Write out every line from the one that contains "Return [x, y] for each given word" through the one that contains "Joshua [388, 130]", both included, without changing anything.

• [Records supplied]:
***

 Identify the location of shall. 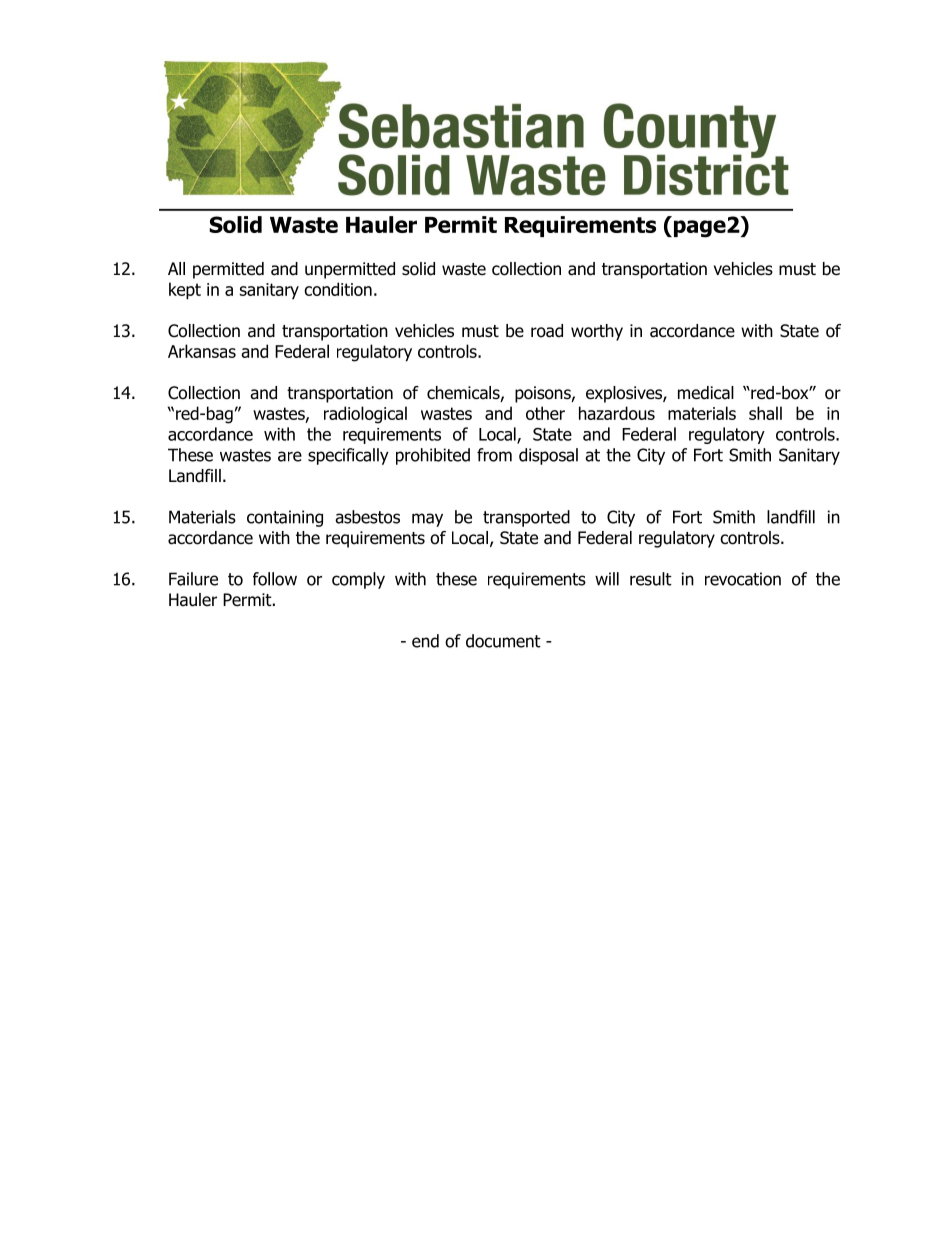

***

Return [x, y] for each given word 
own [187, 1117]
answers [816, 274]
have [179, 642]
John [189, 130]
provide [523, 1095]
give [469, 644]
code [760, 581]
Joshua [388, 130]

***

• [Complete response]:
Return [x, y] for each given word 
own [187, 1117]
answers [816, 274]
have [179, 642]
John [189, 130]
provide [523, 1095]
give [469, 644]
code [760, 581]
Joshua [388, 130]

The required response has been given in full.